Directions:
Search the data for the word "Close" and copy every line that contains it.

Information given:
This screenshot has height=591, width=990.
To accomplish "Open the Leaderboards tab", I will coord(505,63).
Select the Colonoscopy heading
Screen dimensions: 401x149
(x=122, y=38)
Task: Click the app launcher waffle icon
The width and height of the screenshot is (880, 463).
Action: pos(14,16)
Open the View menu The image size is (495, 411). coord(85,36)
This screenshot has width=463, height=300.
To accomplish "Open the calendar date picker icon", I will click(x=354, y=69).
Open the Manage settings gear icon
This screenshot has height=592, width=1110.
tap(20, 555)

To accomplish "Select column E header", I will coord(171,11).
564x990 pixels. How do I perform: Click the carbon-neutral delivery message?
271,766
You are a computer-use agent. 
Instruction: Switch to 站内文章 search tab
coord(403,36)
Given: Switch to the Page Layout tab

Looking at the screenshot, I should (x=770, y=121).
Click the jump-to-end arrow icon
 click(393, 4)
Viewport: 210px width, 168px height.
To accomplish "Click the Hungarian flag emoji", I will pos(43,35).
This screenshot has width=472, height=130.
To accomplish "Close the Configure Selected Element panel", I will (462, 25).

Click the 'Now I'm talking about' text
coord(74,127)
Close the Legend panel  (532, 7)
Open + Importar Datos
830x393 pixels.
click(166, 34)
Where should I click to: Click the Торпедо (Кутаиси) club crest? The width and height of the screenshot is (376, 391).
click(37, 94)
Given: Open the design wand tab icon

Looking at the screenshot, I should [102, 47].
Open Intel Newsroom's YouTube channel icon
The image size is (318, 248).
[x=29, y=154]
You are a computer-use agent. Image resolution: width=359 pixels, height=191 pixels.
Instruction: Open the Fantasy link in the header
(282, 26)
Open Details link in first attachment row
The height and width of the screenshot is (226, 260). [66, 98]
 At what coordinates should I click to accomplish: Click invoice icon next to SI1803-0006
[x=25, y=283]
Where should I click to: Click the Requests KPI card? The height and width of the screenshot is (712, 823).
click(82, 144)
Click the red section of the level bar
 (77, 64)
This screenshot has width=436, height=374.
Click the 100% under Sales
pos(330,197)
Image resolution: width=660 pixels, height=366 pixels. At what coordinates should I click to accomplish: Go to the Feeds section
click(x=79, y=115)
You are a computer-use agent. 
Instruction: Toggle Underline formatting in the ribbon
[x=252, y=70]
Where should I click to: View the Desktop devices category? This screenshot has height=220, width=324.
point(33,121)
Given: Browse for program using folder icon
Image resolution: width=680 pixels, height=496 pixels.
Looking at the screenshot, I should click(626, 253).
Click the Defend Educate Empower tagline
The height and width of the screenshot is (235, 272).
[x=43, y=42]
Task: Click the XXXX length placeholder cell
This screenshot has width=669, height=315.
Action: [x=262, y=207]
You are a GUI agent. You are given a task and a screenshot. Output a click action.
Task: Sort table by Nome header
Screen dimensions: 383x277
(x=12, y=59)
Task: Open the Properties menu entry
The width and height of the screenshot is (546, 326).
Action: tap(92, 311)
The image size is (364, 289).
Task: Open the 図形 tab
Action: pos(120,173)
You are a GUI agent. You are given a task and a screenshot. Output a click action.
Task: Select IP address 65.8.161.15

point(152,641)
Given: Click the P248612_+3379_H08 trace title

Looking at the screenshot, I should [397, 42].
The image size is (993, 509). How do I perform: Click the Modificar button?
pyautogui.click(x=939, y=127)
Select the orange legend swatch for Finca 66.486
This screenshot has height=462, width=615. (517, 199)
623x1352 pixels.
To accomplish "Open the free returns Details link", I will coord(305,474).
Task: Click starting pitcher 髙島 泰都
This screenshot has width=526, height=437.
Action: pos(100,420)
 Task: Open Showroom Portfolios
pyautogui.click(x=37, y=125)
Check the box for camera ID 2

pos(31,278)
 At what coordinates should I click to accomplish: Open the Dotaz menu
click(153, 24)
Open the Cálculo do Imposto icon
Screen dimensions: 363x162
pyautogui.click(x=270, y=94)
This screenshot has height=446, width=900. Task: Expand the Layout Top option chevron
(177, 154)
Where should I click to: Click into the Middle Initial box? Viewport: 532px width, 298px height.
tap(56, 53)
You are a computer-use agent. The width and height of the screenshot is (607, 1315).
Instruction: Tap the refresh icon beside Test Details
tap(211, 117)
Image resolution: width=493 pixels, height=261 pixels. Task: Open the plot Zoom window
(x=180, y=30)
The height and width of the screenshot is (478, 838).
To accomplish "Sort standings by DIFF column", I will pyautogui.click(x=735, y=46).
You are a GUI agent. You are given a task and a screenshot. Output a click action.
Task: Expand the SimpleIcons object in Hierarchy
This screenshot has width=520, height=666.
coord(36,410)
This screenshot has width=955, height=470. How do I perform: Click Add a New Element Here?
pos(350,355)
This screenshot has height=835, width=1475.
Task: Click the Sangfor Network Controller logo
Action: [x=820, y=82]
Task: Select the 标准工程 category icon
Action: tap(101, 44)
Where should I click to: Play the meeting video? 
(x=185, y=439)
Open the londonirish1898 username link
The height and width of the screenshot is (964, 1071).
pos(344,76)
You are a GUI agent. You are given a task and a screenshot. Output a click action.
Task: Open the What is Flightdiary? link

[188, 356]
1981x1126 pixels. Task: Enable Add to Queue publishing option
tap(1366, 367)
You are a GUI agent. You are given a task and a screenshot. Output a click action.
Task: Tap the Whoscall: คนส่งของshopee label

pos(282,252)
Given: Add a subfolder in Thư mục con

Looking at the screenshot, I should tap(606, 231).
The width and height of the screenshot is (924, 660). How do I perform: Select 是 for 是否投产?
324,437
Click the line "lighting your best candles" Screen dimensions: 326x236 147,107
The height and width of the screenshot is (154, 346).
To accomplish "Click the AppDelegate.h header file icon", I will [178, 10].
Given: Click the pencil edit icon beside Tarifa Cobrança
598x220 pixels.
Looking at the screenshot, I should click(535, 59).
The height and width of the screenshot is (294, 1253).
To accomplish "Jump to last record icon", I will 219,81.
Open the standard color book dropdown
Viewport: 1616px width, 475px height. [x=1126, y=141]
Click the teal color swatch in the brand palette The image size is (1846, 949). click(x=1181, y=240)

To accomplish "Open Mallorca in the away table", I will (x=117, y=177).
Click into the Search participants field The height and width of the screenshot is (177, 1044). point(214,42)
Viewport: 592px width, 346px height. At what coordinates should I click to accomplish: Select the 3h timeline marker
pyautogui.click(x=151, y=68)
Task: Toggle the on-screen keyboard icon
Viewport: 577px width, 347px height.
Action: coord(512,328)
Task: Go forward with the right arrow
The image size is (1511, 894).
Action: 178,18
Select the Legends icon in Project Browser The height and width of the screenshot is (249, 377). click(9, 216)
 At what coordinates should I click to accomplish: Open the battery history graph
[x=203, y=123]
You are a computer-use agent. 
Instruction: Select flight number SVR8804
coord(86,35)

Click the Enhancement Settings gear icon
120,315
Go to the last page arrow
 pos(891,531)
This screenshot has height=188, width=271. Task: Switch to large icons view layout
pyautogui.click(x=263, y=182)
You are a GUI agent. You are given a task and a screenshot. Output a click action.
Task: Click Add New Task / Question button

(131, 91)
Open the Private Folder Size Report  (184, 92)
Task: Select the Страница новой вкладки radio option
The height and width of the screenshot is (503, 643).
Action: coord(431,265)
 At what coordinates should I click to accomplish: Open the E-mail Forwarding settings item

Task answer:
To accomplish "Close the Configure Selected Element panel", I will (462, 25).
Close the Legend panel  (532, 7)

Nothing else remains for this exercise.